Let $ X_n $ be a sequence of iid $ \exp(\lambda) $ distributed rv´s with $ \lambda>0 $.
a) We know that $ E[X_i] = \frac{1}{\lambda} $. Show that: $ E[X_i^2] = \frac{2}{\lambda^2} $.

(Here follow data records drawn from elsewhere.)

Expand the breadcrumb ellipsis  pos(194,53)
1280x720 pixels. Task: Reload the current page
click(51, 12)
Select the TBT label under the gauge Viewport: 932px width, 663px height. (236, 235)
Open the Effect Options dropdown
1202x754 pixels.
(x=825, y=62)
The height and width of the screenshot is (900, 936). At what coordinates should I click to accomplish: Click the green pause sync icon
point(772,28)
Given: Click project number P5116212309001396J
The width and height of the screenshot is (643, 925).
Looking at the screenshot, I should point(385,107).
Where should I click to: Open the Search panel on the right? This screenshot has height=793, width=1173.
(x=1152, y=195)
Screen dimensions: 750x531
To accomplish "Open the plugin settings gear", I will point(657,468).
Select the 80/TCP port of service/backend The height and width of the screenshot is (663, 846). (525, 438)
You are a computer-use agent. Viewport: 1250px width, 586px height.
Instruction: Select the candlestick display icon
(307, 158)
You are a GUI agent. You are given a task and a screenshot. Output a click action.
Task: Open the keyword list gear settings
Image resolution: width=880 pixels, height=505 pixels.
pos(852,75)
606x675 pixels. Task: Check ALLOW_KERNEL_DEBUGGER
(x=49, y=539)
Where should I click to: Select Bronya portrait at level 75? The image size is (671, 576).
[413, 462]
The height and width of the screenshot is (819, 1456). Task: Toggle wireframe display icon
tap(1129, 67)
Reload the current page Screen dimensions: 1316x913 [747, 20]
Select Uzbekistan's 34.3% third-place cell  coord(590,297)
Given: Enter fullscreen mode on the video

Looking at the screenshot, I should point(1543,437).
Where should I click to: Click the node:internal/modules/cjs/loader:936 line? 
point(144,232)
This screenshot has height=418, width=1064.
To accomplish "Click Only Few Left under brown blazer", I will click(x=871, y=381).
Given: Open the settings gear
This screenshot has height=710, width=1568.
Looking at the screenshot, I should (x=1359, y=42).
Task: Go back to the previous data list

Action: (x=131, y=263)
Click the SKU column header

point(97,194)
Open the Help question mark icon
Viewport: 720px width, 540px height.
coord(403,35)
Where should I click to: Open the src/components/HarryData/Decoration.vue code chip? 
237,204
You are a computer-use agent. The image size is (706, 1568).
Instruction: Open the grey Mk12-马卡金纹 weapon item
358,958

b) Compute $ a_n > 0 $ with the solution of a), such that the estimator $ T(X_1,...,X_n) := a_n \big( \sum_{i=1}^{n} X_i \big)^2 $ is unbiased for $ \tau(\lambda) = \frac{1}{\lambda^2} $
My idea:
to a): i use the density of the exponential distribution and then we get for the second moment
$ E[X_i^2] = \int_{-\infty}^\infty x^2 \lambda e^{-\lambda x} 1_{ \{ x\geq0 \} } dx = \lambda \int_0^\infty x^2e^{-\lambda x} dx = \lambda (-\lambda^{-1} e^{-\lambda x} x^2) \bigg\vert_0^\infty + \lambda \int_0^\infty 2x \lambda^{-1} e^{-\lambda x} dx = 2\int_0^\infty x e^{-\lambda x} dx = 2( -\lambda^{-1} e^{- \lambda x} x ) \bigg\vert_0^\infty + 2 \int_0^\infty \lambda^{-1} e^{-\lambda x} dx = \frac{2}{\lambda} ( -\lambda^{-1} e^{-\lambda x} ) \bigg\vert_0^\infty = \frac{2}{\lambda^2} $
$ \Rightarrow E[ X_i^2 ] = \frac{2}{\lambda^2} $
to b): i know that $ E[ a_n \big( \sum_{i=1}^n X_i \big)^2 ] \overset{!}= \lambda^{-2} $ must hold. Then
$ E[a_n \big( \sum_{i=1}^n X_i \big)^2] = a_n E[\big( \sum_{i=1}^n X_i \big)^2] \overset{*}= a_n (Var( \sum_{i=1}^\infty X_i) + (E(\sum_{i=1}^\infty X_i)^2 ) = a_n(\frac{n}{\lambda^2} + \frac{n^2}{\lambda^2}) = a_n(\frac{n(n+1)}{\lambda^2}) %% \sum_{i=1}^\infty E[X_i^2] = a_n \sum_{i=1}^\infty \frac{2}{\lambda^2} =a_n \frac{2n}{\lambda^2} $
$ \Rightarrow a_n = \frac{1}{n(n+1)} $.
Thus, the estimator is unbiased for $ a_n = \frac{1}{n(n+1)} $
No it is not correct.
You should say $E((\sum X_i)^2)=V(\sum X_i) + E^2(\sum X_i)$
and then you have to find $V(\sum X_i)=\sum V(X_i)= \sum [E(X_i^2)-E^2(X_i)]$
and $E^2(\sum X_i)=(\sum E(X_i))^2$.